「昨日よりはマシだったかも?」
釣りを終えて車へ戻る時、自然とそんな言葉が浮かんだ。
決して爆釣ではない。むしろ釣果だけ見れば、相変わらず渋い朝だった。それでも、魚の気配は昨日より確かに感じられたし、海の雰囲気もどこか悪くなかった。
夜中に降った雨のおかげか、波止場には独特の静けさが漂っていた。午前3時過ぎ、少し迷いながらも結局いつもの釣り場へ向かう。昨日も来たばかりなのに、不思議と「行かないと落ち着かない」。釣り好きならきっとわかる感覚だと思う。
現地に着いて驚いたのは、人がまったくいなかったこと。人気の波止場だけに、普段なら深夜のうちに埋まってしまう一級ポイントも今日は空席だった。雨の影響だろうか。おかげで久しぶりに“憧れの一等席”へ入ることができた。

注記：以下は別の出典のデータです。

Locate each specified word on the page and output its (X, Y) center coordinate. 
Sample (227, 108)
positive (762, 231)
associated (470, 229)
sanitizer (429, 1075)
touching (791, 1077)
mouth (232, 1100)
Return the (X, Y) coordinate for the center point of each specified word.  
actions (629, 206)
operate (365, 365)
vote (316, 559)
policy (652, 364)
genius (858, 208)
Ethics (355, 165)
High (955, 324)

まず試したのは、以前から気になっていたガシラ釣り。餌は冷凍庫の奥に眠っていたサバの切り身で、半年物なのか一年物なのかも分からない年代物。それでも、こういう餌が意外と効くことがあるから面白い。
仕掛けを投入しながら、隣では鯵狙いのサビキも同時進行。ガシラを気にしつつサビキを打ち返す“ながら釣り”だ。

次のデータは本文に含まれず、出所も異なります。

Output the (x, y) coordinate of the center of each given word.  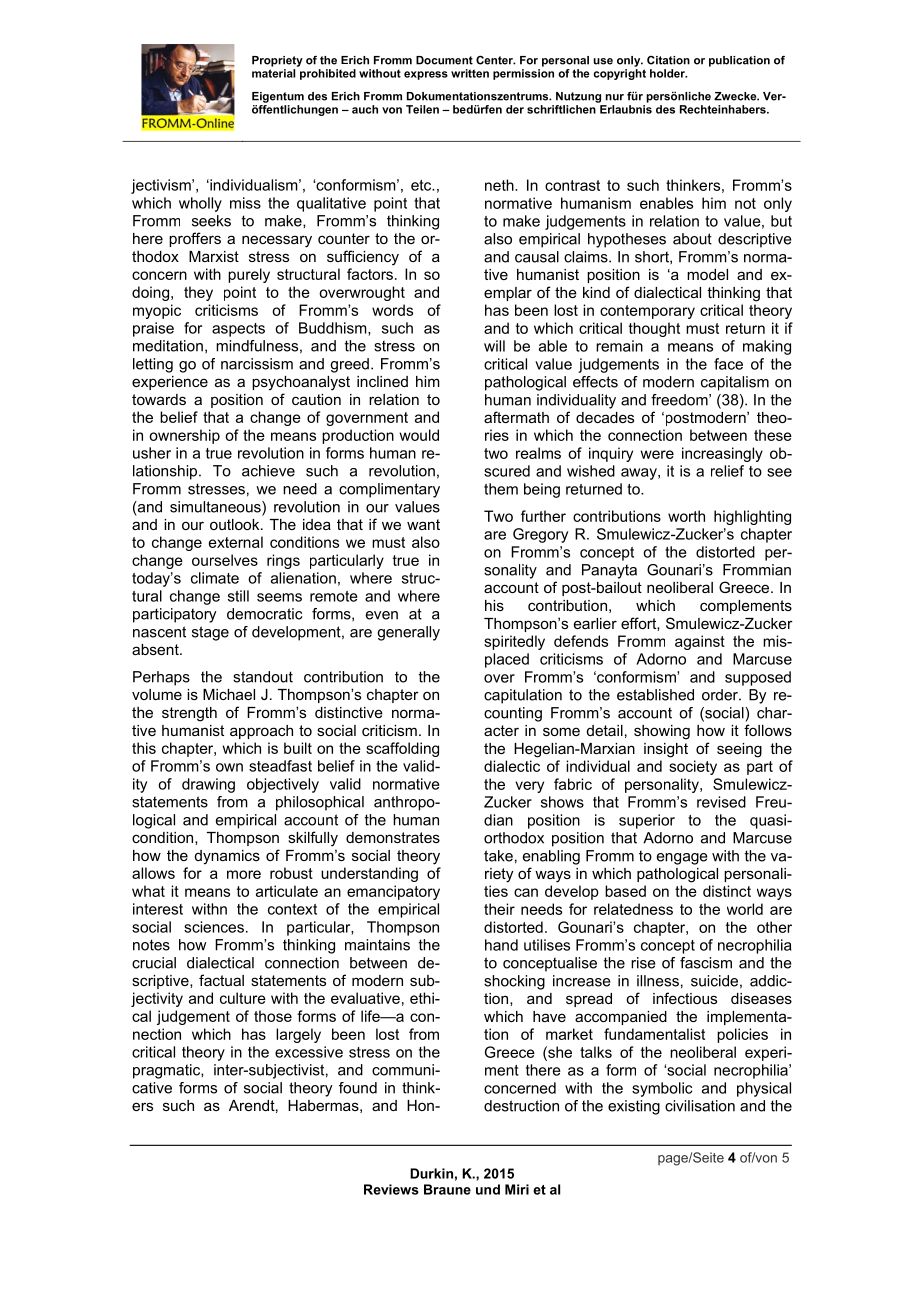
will (494, 346)
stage (210, 633)
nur (615, 97)
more (244, 874)
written (470, 73)
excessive (309, 1052)
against (700, 642)
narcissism (257, 364)
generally (408, 633)
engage (682, 859)
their (499, 909)
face (728, 364)
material (273, 73)
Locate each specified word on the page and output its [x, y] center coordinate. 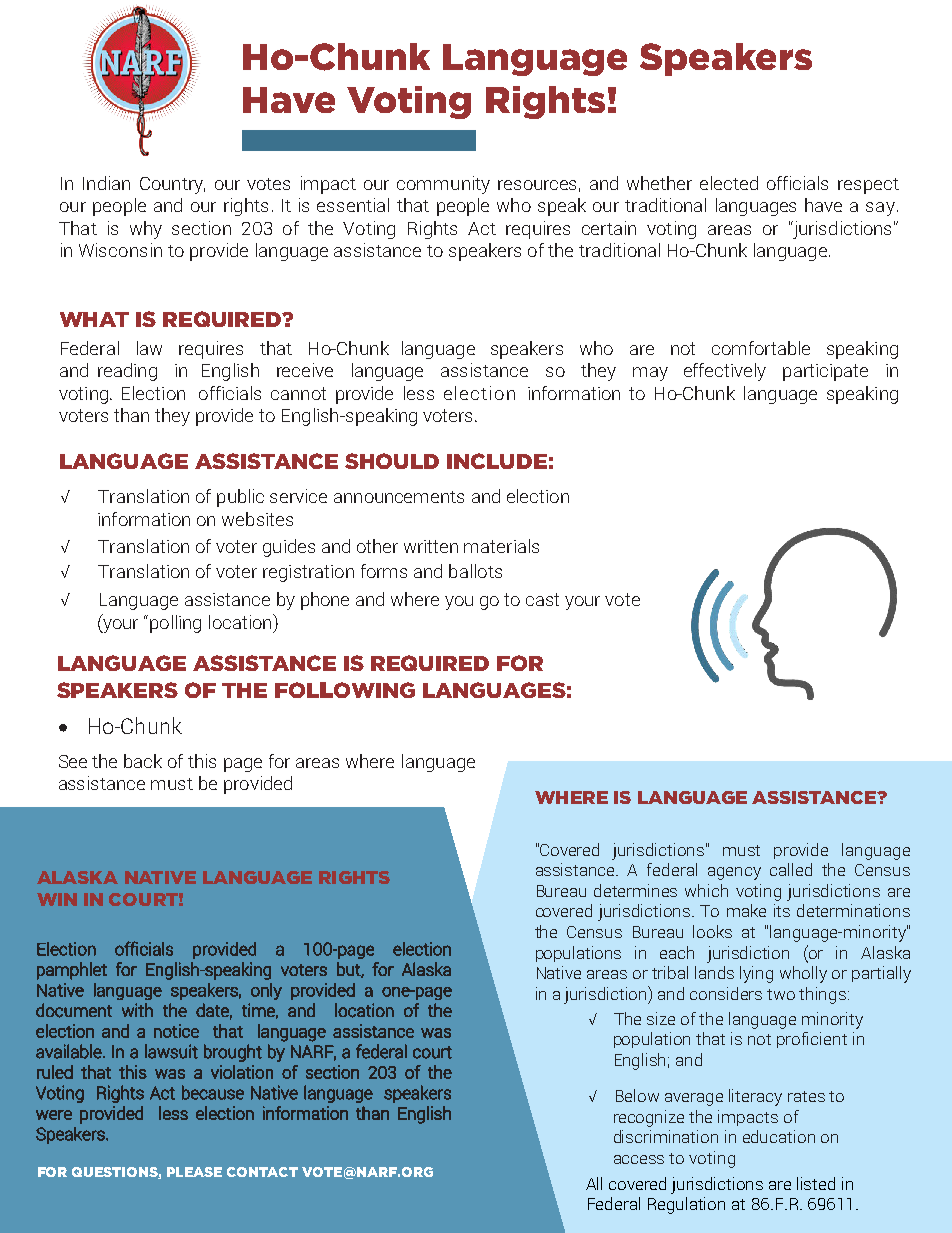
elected [729, 183]
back [143, 761]
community [443, 185]
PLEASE [194, 1172]
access [639, 1159]
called [791, 869]
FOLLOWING [345, 690]
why [146, 230]
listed [816, 1183]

結果としてガシラは1匹。派手さはないが、久しぶりの根魚狙いは妙に楽しかった。さらに途中ではロストされたサビキ仕掛けまで回収。釣果には入らないが、こういう小さな出来事も釣りの味わいである。
フグは多かった。一方、鯵はポツポツ反応が続いた。ただしサイズは飲ませ釣りにちょうど良いくらい。「これ泳がせたら青物来るかもな」と思いつつ、結局この日は飲ませを出さなかった。
今になれば少し惜しい。
釣りはいつも「あの時やっていれば」が残る遊びだ。


夜明けが近づくと、海面には大きな鳥が何度も行き来していた。ベイトがいる雰囲気は十分。しかし期待とは裏腹に、鯵の時合いは長続きしない。その代わり、フグだけは相変わらず元気いっぱいだった。
気が付けば時刻は午前5時過ぎ。
もっと粘ることもできたが、不思議と焦りはなかった。雨上がりの静かな波止場で、誰にも邪魔されず、自分のペースで竿を出す。その時間だけで十分満足だった気がする。
「のんびりした釣りも悪くない。」
そう思いながら、この日は早めに納竿した。
大漁ではなかった。それでも、「また来よう」と思えた朝だった。それこそが、今日一番の釣果だったのかもしれない。